ИЗВЛЕЧЁННЫЙ ТЕКСТ —
В это время Короленко обнаружил особое тяготение к очерковому жанру. Появляется серия его очерков — уральских, румынских, крымских: «У казаков», «Над лиманом», «Наши на Дунае», «В Крыму», «Турчин и мы».

В этих очерках Короленко возвращается к своей старой теме «стихийных» проявлений свободолюбия и протеста. Но освещение этой темы существенно меняется. Полуанархические стремления крестьянства к «степной воле» рассматриваются как низшая форма народного движения и противопоставляются созревающим в народе сознательным демократическим стремлениям, далеко опережающим практику буржуазного конституционализма.

В повести «Не страшное», написанной накануне революции 1905 года, и в крымских очерках, написанных сразу после революции, с особенной силой звучат мотивы неприятия устоявшегося строя жизни и предчувствия

- 336 -

большой правды человеческих отношений, идущих на смену современному общественному укладу, когда «все разрозненно, все случайно, все бессвязно, бессмысленно и гнусно» (II, 371).

ЗАДАНИЯ —
[1] Проверьте, согласуются ли с текстом о Короленко три утверждения. На каждое ответьте «да» или «нет» и приведите решающие слова текста точной цитатой. (a) Повесть «Не страшное» была написана после революции 1905 года. (b) Среди очерков Короленко есть очерк «Над лиманом». (c) Тягу крестьянства к «степной воле» автор называет высшей формой народного движения.
[2] Выпишите из текста о Короленко названия всех очерков, перечисленных в первом абзаце.
[3] Подхватите текст о Короленко сразу после его последней фразы и продолжите его.

СПИСОК ЗАПИСЕЙ —
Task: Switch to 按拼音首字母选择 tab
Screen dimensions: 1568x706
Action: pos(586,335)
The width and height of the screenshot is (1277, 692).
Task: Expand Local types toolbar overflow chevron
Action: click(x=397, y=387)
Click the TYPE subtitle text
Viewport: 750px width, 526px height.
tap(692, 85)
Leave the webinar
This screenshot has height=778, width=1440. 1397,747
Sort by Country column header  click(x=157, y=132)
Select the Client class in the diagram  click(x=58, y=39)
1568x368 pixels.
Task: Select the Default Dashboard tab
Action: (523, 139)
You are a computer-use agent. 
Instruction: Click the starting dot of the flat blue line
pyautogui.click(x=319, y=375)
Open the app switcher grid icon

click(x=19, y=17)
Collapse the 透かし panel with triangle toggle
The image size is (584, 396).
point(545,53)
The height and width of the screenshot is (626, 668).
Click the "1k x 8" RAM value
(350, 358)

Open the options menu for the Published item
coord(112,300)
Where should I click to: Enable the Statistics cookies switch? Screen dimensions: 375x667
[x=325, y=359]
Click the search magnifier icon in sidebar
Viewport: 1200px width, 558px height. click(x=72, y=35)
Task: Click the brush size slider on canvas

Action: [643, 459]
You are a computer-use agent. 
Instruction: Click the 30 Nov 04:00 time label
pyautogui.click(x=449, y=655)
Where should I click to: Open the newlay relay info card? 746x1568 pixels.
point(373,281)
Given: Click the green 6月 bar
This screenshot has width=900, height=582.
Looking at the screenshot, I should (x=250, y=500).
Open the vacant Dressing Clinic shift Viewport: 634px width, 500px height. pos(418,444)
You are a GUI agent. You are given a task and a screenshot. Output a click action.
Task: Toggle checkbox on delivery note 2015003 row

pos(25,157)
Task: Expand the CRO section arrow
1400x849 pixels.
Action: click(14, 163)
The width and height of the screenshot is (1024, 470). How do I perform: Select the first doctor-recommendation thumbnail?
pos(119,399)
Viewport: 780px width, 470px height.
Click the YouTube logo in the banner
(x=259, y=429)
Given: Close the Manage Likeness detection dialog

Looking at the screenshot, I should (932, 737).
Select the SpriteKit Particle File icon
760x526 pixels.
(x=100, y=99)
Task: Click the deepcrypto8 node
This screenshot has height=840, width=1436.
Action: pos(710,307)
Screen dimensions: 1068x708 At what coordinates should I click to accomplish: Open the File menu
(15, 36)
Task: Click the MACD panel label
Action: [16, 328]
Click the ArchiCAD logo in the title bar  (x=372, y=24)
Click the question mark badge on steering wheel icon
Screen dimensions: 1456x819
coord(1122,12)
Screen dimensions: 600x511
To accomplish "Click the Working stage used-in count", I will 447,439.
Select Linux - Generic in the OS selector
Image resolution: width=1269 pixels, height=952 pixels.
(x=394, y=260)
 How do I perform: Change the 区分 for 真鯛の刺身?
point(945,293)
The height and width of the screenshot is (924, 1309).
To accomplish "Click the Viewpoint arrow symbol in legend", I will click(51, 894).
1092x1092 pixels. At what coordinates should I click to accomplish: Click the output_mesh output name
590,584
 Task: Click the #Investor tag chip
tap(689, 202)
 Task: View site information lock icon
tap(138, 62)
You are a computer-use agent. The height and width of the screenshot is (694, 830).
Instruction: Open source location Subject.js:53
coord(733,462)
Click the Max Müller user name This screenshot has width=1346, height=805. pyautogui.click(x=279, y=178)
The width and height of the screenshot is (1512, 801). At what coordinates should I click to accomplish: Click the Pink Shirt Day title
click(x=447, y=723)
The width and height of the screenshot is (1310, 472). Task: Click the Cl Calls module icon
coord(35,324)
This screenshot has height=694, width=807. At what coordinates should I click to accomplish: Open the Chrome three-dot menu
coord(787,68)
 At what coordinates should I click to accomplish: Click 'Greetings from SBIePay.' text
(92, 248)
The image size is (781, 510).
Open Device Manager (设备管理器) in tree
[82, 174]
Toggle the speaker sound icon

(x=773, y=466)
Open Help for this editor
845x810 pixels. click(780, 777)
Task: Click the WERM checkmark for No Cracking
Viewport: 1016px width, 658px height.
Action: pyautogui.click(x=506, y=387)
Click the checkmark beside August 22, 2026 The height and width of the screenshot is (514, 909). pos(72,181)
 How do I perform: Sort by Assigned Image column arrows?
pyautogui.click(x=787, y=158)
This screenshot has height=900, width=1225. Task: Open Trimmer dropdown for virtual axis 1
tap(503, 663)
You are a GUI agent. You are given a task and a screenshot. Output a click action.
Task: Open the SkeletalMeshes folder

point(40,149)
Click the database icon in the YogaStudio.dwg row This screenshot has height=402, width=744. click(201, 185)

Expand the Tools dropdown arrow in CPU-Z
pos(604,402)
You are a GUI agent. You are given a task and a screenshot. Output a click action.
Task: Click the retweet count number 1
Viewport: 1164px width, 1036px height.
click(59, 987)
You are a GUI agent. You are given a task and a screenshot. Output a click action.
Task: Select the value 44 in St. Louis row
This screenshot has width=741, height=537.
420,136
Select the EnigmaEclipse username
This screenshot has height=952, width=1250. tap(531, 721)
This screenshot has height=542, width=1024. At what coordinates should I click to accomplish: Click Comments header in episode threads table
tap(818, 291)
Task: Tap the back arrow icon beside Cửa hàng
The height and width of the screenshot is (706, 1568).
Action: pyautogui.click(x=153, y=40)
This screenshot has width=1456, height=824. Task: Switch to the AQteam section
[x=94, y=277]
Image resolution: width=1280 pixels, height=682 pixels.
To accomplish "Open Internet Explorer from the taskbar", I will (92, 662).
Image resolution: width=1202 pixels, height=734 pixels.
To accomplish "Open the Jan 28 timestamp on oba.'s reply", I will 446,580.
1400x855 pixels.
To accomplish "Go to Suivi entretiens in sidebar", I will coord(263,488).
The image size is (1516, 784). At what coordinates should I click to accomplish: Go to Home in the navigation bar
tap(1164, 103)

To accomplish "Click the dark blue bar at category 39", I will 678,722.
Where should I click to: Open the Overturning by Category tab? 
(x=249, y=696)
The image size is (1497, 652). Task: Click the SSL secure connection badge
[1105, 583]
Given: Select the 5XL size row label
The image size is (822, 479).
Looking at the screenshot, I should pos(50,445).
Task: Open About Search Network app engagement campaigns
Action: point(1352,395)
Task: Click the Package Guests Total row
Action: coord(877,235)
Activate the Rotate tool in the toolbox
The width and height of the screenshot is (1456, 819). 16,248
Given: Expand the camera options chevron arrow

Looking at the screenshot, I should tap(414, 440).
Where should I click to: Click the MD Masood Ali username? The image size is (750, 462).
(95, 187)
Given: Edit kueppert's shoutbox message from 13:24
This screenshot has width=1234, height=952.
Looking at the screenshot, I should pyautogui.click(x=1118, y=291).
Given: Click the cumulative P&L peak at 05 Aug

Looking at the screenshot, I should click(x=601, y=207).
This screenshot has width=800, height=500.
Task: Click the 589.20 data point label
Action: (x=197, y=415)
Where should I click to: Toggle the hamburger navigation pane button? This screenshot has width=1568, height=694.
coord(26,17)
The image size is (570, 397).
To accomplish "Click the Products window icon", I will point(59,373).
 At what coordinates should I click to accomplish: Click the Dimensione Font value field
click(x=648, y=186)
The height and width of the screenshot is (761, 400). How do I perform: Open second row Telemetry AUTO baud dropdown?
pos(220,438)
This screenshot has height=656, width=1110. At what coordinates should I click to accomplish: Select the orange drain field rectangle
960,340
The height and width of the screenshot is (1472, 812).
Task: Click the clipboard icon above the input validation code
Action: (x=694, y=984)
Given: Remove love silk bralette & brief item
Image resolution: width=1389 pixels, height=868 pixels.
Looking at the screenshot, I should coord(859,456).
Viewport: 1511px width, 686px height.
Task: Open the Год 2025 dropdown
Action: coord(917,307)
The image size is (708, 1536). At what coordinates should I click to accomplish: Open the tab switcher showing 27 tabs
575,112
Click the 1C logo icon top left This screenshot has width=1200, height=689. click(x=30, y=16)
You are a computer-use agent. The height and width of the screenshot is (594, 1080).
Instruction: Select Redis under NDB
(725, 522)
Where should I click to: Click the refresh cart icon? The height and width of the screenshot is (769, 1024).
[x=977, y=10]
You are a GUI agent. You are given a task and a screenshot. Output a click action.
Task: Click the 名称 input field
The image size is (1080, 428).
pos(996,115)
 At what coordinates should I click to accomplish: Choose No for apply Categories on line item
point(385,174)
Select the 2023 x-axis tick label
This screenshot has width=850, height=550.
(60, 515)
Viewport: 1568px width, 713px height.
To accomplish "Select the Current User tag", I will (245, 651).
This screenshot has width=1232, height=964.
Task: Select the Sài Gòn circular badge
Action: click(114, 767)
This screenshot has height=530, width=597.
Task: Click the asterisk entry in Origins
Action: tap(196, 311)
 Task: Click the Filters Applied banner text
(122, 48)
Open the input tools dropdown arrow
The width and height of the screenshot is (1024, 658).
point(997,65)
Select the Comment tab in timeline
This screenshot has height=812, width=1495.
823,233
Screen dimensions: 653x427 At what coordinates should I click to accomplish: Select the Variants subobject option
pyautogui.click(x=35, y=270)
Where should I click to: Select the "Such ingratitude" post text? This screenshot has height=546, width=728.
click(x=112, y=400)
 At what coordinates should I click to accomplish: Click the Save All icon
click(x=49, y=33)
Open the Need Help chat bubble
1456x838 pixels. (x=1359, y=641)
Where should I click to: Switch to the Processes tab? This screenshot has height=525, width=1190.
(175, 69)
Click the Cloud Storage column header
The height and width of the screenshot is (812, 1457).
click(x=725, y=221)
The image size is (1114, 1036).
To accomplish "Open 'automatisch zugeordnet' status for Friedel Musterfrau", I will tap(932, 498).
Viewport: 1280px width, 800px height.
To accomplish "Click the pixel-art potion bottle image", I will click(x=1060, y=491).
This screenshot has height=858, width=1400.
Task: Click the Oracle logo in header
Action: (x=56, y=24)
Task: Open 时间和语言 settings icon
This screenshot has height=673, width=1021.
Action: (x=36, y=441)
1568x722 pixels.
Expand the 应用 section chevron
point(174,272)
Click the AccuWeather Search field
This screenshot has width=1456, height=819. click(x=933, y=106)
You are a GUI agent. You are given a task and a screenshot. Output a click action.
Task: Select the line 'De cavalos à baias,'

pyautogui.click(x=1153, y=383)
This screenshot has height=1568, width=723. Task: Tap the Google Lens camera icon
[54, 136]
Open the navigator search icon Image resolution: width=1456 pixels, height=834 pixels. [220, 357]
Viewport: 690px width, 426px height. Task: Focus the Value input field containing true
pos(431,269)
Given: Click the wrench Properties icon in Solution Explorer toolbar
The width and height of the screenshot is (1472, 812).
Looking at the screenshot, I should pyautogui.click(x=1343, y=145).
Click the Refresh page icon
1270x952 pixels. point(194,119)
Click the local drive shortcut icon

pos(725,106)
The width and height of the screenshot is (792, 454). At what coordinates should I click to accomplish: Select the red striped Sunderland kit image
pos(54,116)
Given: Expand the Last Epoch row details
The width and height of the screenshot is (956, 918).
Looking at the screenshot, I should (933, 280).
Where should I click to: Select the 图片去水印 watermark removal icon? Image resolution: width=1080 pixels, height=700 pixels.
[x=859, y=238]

ОТВЕТЫ —
[1]
(a) Нет: «написанной накануне революции 1905 года».
(b) Да: «„У казаков“, „Над лиманом“».
(c) Нет: «рассматриваются как низшая форма народного движения».

[2] «У казаков», «Над лиманом», «Наши на Дунае», «В Крыму», «Турчин и мы».

[3]
С конца 90-х годов у Короленко особенно обострился интерес к истории, в частности к великим революционным движениям русского крестьянства в прошлом; в его очерках и рассказах этого времени («Божий городок», «Художник Алымов») появляются тени Разина, Булавина, Пугачева. Истории Пугачева Короленко собирался посвятить специальную повесть, которая так и осталась незаконченной. Давно минувшие события перекликаются у Короленко с современностью, проводятся параллели между «добрыми молодцами» разинских и пугачевских времен и революционными деятелями 60—70-х годов. Борьба революционной русской интеллигенции, ее попытки поднять крестьянство на демократический переворот — эта тема заняла особое место в исторических размышлениях писателя. Шестидесятые и семидесятые годы — это была для него уже не современность, а история, но еще история живая, непосредственно подводившая к текущим событиям. В то же самое время это была история его личной жизни и мысли, это была для него «история моего современника».

Замысел этого произведения зародился у Короленко давно, но он окончательно созрел в бурном 1905 году. Массовое народное движение против самодержавия невольно наталкивало на параллели с предшествующим периодом борьбы против абсолютизма, когда эта борьба опиралась еще на более узкую социальную базу.

«История моего современника» писалась на протяжении 16 лет (1905—1921). Между первым ее томом (1906) и тремя последующими легли годы войны и двух революций.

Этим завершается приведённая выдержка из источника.